Über die Medikamente hab ich auch schon viel nachgedacht. Wir geben aber immer im 12-Stunden-Takt, ca. 8.30 morgens und ca. 20.30. abends. Sollte es dann nicht morgens genauso sein, falls es an den Medis liegt? Das einzige Medikament, dass sie abends und morgens verschieden kriegt ist Sabril und das ist so wenig Unterschied, dass ich mir überlege, ob ich es nicht vereinheitlichen soll (von 1 Beutel in 5ml aufgelöst morgens 3,125 und abends 3,75).
@ChristineHoLa: Im Prinzip hat Marlies eigentlich seit dem Zeitpunkt, als wir endlich die Krankenhausaufenthalte hinter uns hatten, schön eingeschlafen. Sie war nie ein Kind, das man ewig zum Schlafen rumtragen musste oder so. Ausnahmen gibt's natürlich und ausprobieren tut sie natürlich auch. Aber nichts Außergewöhnliches, würde ich sagen.

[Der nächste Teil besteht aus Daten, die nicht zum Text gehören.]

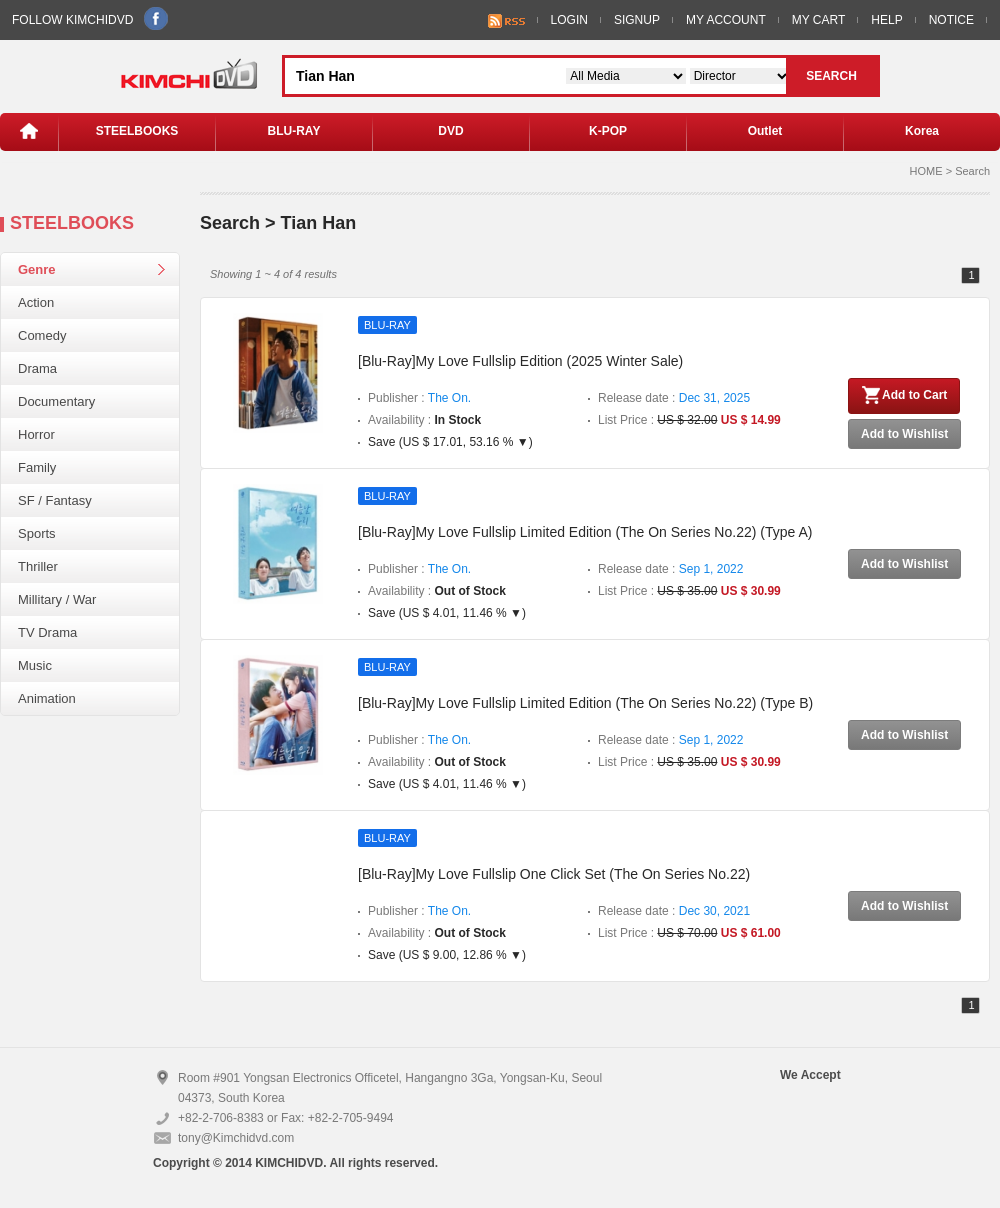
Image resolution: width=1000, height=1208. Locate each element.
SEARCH (831, 76)
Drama (37, 368)
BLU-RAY (294, 131)
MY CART (819, 20)
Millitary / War (57, 599)
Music (35, 665)
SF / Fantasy (55, 500)
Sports (37, 533)
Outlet (765, 131)
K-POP (608, 131)
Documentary (56, 401)
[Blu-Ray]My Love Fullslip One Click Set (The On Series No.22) (554, 874)
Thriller (38, 566)
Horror (36, 434)
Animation (47, 698)
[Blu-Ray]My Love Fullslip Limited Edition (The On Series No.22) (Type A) (585, 532)
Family (37, 467)
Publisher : (419, 398)
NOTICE (951, 20)
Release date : (674, 398)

Hmmm, vielleicht ist es einfach so, wie es ist und hat gar keinen besonderen Grund, dass sie abends fitter ist. Dann freu ich mich da einfach drüber
LG
Sandra _________________ Sandra *71
Marlies *3/10, Extremfrühchen, IVH III, PVL, HC mit Shunt, Epilepsie, Dystonie, PEG +1.5.12
Laurin *3/10, der "große" Bruder, verst. kurz nach der Geburt
'Ich wollte Dir so vieles zeigen, ich wollte Dir die Welt zeigen - dabei hast DU sie MIR gezeigt.'
ist bei Kimberly auch so!
Sie macht zudem aber weiterhin täglich Mittagsschlaf - ohne den gehts nicht.....
So ab 17 Uhr wird sie umtriebiger, und ab 19 Uhr ist sie voll in Action.
Wenns dann soweit ist das es ins Bad geht zum bettfertig machen muss man oft in Deckung gehen.
Sie haut, tritt, beisst, schubst......auch beim Windel machten strampelt sie mit Vorliebe wild drauf los.
Sie lacht aber dabei und sagt immer "lustig"
Warum sie das tut? Konnt mir keiner erklären bisher.
Ich finds nur tierisch nervig.....teilweise müssen wir sie mit 2 Leuten festhalten zum bettfertig machen _________________ Sylke (*3/70) mit Kimberly (*5/05), Dravet-Syndrom ( und Mercy - ihr Anfallsmeldehund )
"Schlaf" ist glaube ich schon ein ganz besonderes Thema bei Epilepsie. Gut, bei meiner Tochter kommt dazu, dass sie blind ist, das macht es auch nicht gerade einfacher, aber im August/September haben wir eine extreme Zeit (ca. 4 Wochen) gehabt. Da hat unsere Maus die Nächte zum Tag gemacht und das mit sehr lauten verbalen Komentaren (Brabbeln) bis hin zum Meckern-Schreien.
Sie bekommt sowieso schon Melantonin, weil das Thema "Schlaf" stets Thema war, aber auch eine Erhöhung davon (hilft jedoch nur beim Einschlafen), hat nichts verändert.
Es war so schlimm, dass wir sie dann aus der 1. Etage "verbannt" haben (ins WOhnzimmer), da keiner der Familie meht zur Ruhe kam. Erst nach einem Gespräch mit dem Neurologen und einer Medierhöhung am Abend hat sich die Situation wieder gebessert.
Grundsätzlich kenne ich auch das "noch mal Aufdrehen" am Abend, wie Du auch sagst mit viel Brabbeln und auch körperlicher Aktivität.